The methods of getting energy needed to perform mechanical work in production processes have had a huge influence on the development of productive forces at all stages in the history of human society. Such equipment, which is a giant achievement for mankind both in domestic and industrial sectors, is „electric drive“.
Major consumer of electricity (more than 60% – 65 %) are electromechanical systems (EMS) – electric drives operating as part of various industrial, transport and domestic mechanisms and aggregates. The role of EMS is constantly growing and at present, they influence the design of the mechanisms and aggregates, improving their dynamic features and functionality.

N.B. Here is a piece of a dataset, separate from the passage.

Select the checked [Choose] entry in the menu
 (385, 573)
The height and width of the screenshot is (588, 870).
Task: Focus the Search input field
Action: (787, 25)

Some typical examples of energy savings due to the replacement of nonadjustable drives with adjustable ones are some devices, such as: pumps – 25%, fans – 30%, compressors – 40% and centrifuges – 50%. Due to the increasingly high degree of automation of manufacturing processes and the need to save electricity, the use of adjustable drives has increased at the expense of non-adjustable ones.
Increasingly high requirements in terms of performance, accuracy and efficiency on the one hand and the rapid development of modern component base on the other hand require continuous improvement of EMS in the fields of industry, transport, construction, household, etc.
Some persistent trends in the development of EMS are :
improving the semiconductor element base, the use of digital control, improving the construction of motors, constructing integrated electric drives, shortening the kinematic chains, building a unit-modular method, the remote control of electric drives, developing smart electric drives and replacing the DC electromechanical systems with AC ones.
DC motors are more manageable than AC motors due to the inability to independently regulate their coordinates (magnetic flux and momentum). They have disadvantages, connected with the presence of a collector-brush system, limited switching capabilities at high speeds, which requires the presetting of a current limit regardless of the speed, unsuitability for use in hazardous and corrosive environments, need for periodic maintenance of the collector-brush system, large volume and small power/weight ratio. These problems can be solved by the application of AC motors which have simple and robust structure and high level of operational safety. They are also economical, durable and resistant to overloads. The rapid development of power electronics and microelectronics creates opportunities for successfully tackling more complex problems in their management and increases their practical usage.
Another important trend in the development of EMS is the growing interest towards EMS with sensorless control. In such electric drives the basic adjustable coordinates (speed and angular position) are measured indirectly, without electromechanical sensors. Using fast microprocessor systems allows in many cases the dropping out of expensive motion sensors and the corresponding coordinates are evaluated based on the electrical signals that are available for measurement.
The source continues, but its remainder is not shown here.